The increasing prevalence of childhood overweight and obesity is a global trend (World Health Organization, 1997) and is of concern as overweight or obese children are at a higher risk of experiencing a range of health problems in the immediate, short and long term.

Immediate health problems of overweight and obese children include social isolation and potential psychological dysfunction (Friedman, Story and Perry, 1995; Must, 1996; Must and Strauss, 1999). Young overweight children have been described by their peers as ugly, stupid, dishonest and lazy (Staffieri, 1967) and they may experience teasing and social isolation as a result (Stunkard and Burt, 1967). Such children are also at greater risk of co-morbidities than their lean counterparts. For example, children who are overweight or obese are at greater risk of asthma, and when they have it they have been shown to use more medicine (Belamarich et al., 2000; Luder, Melnik and DiMaio, 1998), wheeze more, experience more unscheduled visits to hospital (Belamarich et al., 2000) and miss more school days as a result of their asthma than lean asthmatic children (Luder, Melnik and DiMaio, 1998).

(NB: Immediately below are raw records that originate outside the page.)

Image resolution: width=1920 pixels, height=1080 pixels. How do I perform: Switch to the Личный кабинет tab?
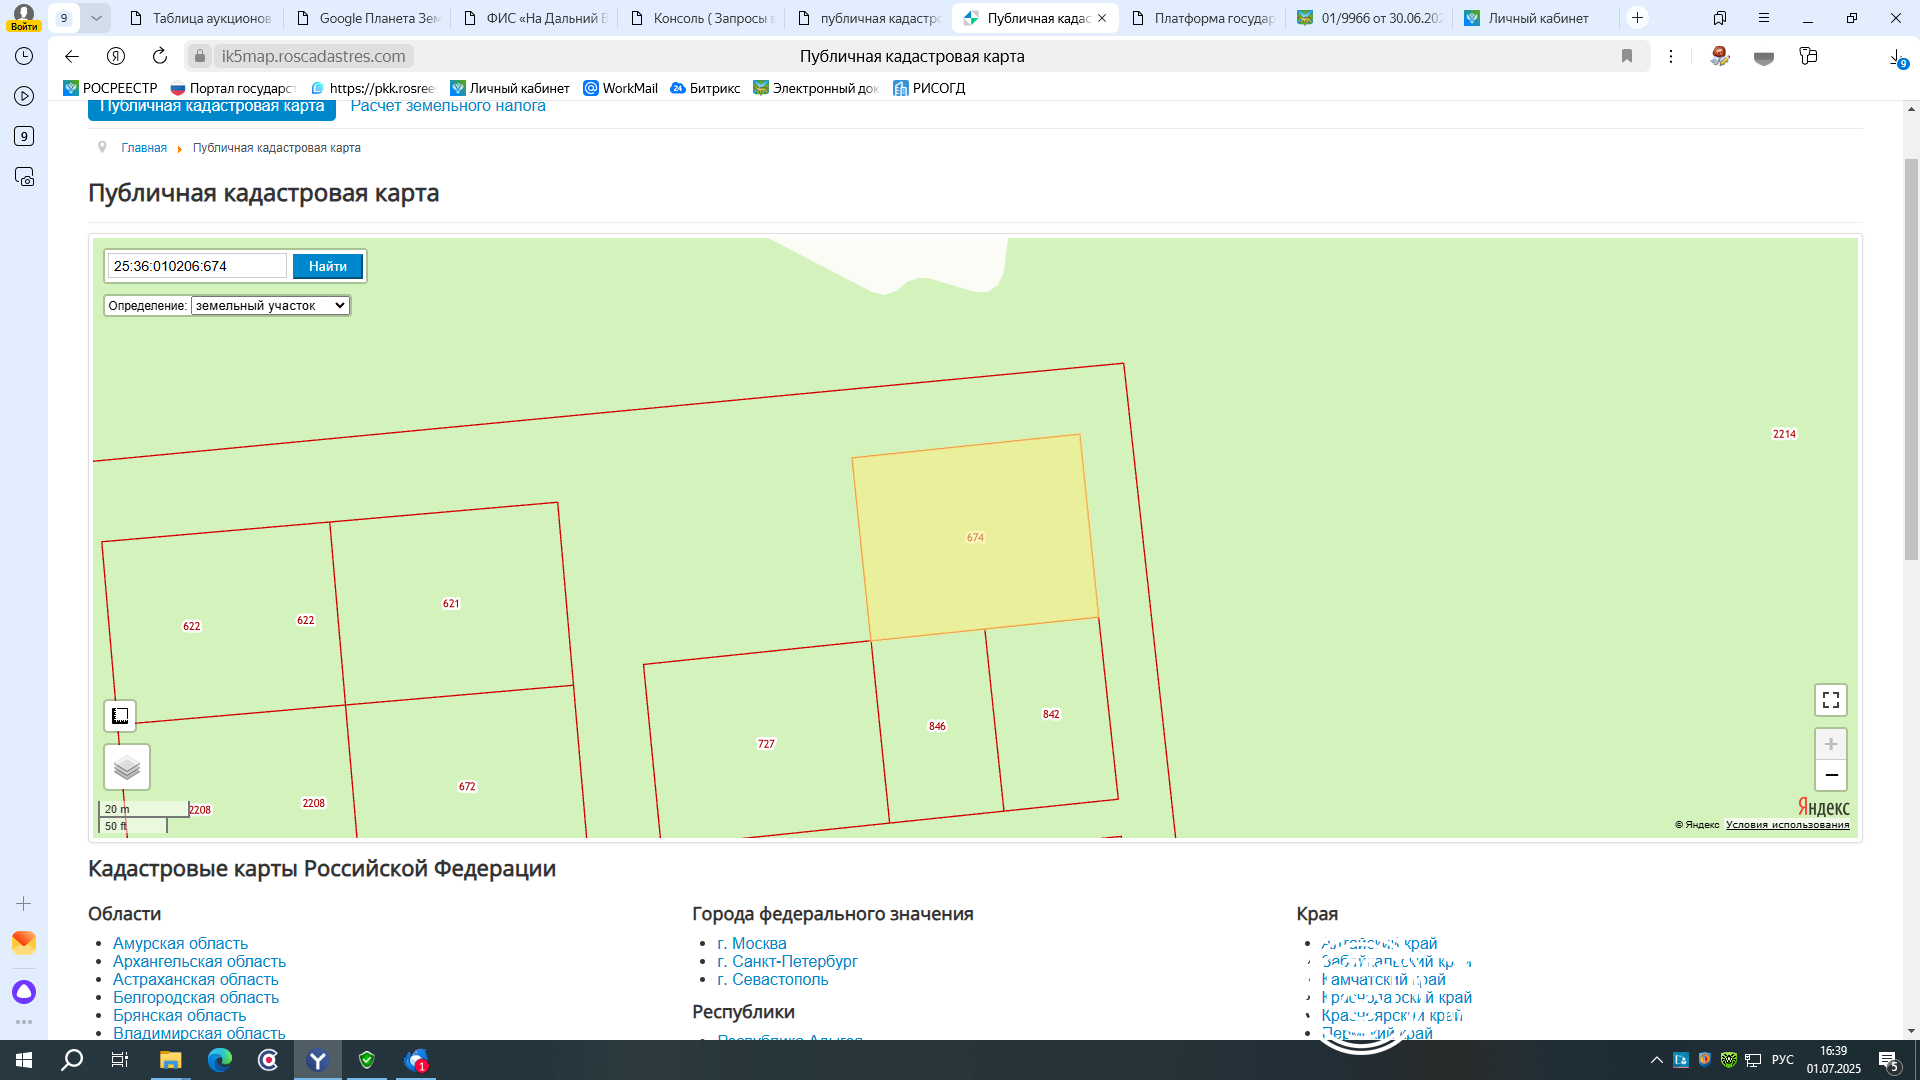pos(1537,18)
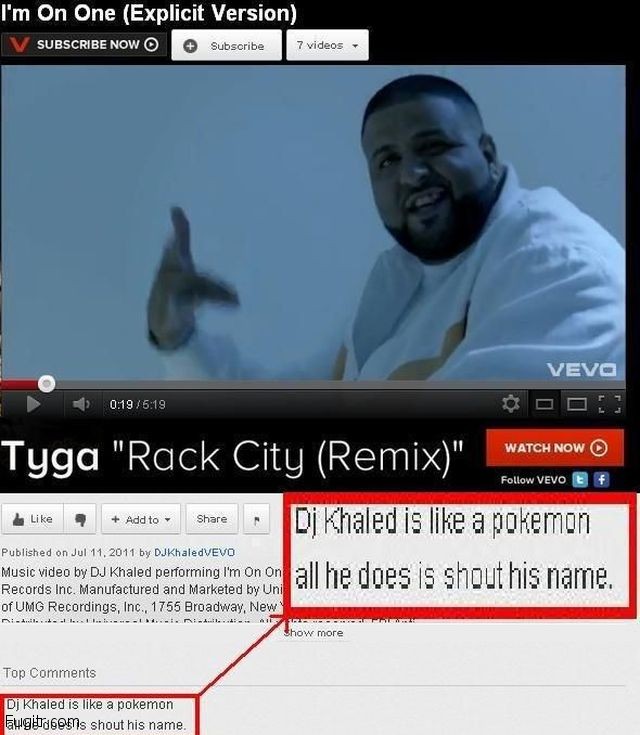Expand description with Show more
640x735 pixels.
tap(314, 633)
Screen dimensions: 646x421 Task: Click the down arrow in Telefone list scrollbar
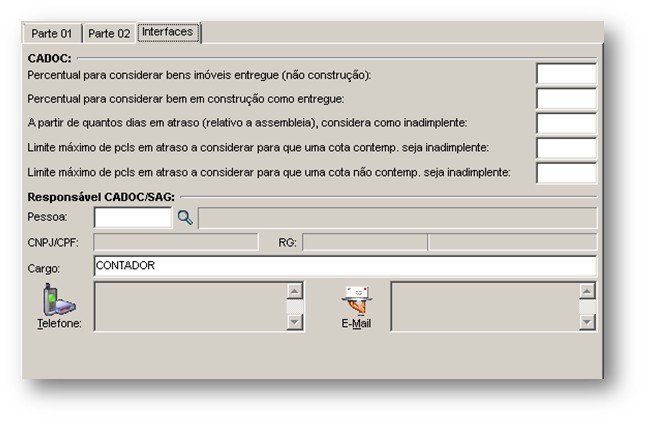(295, 322)
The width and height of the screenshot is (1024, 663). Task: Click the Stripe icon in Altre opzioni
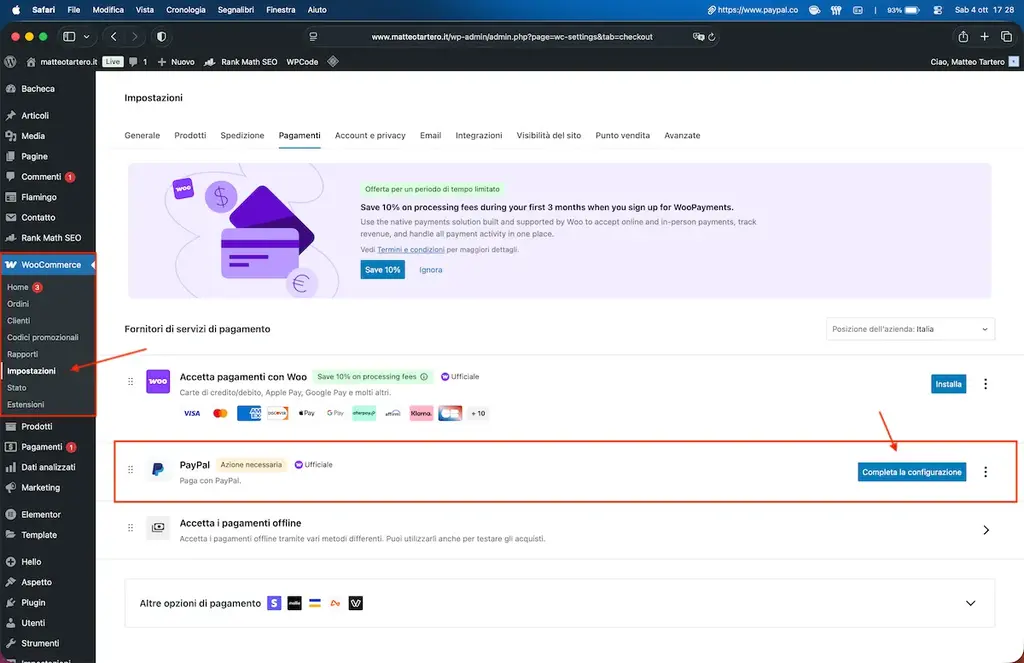(x=274, y=604)
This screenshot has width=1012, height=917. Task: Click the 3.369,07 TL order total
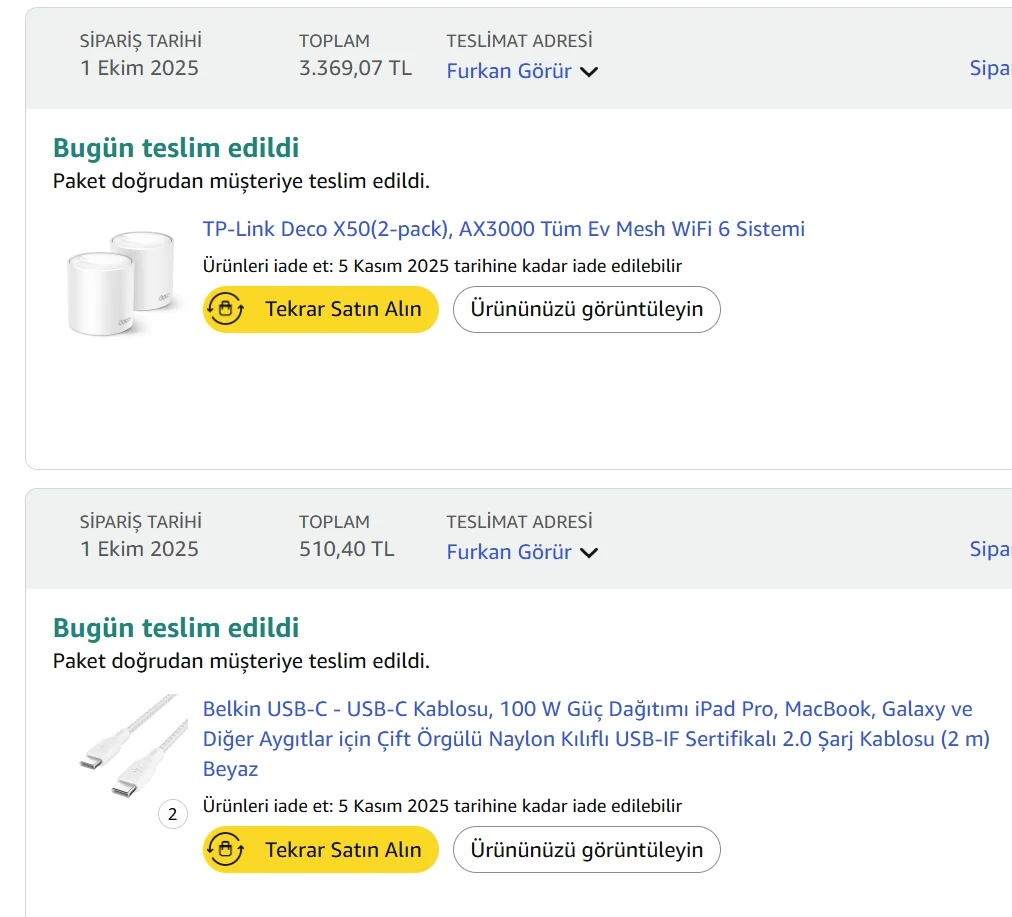pyautogui.click(x=355, y=68)
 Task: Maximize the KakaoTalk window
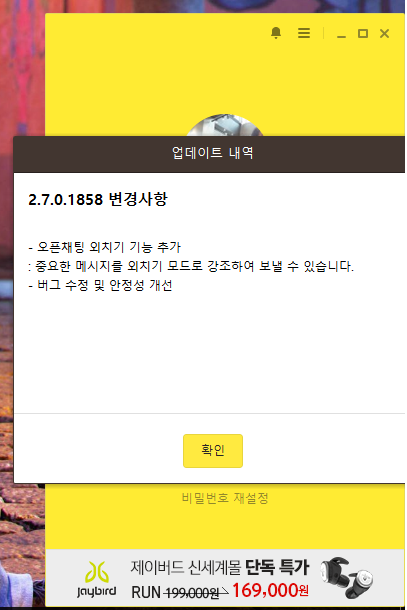click(x=363, y=33)

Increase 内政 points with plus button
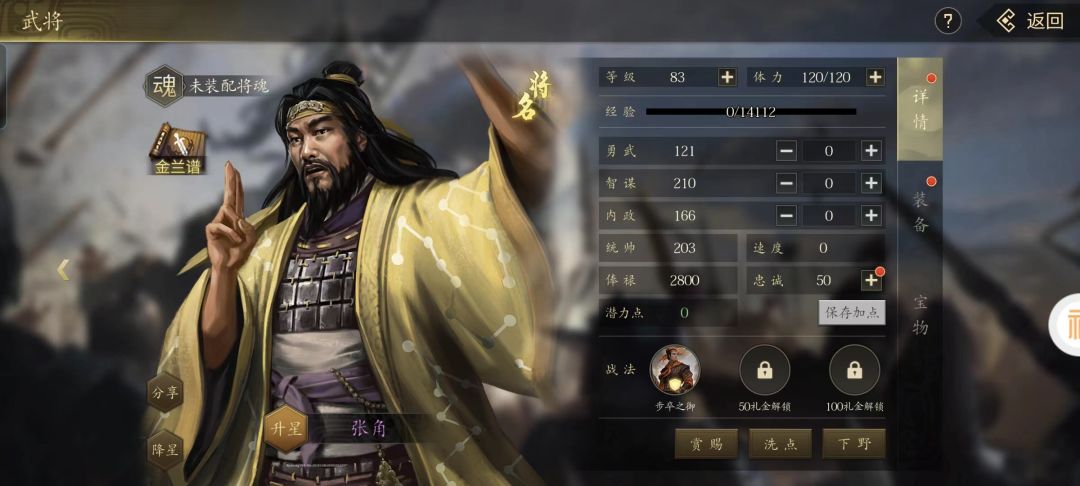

In the short term, overweight and obese children are more likely to develop certain gastrointestinal, cardiovascular, endocrine and orthopaedic problems than their lean peers that may be exacerbated in the long term. Further, overweight and obese girls are more likely to develop reproductive system abnormalities, such as early onset of puberty and menarche, and polycystic ovary syndrome (Goran, 2001; Must, 1996; Must and Strauss, 1999; Taitz, 1983).

Data from the longitudinal Bogalusa Heart Study suggest that, in the long term, cardiovascular disease risk factor prevalence increases greatly over time in overweight and obese children (Goran, 2001). In short, remaining obese from childhood through adolescence and into adulthood places the individual at a higher risk of associated morbidities (Guo and Chumlea, 1999; Magarey et al., 2003).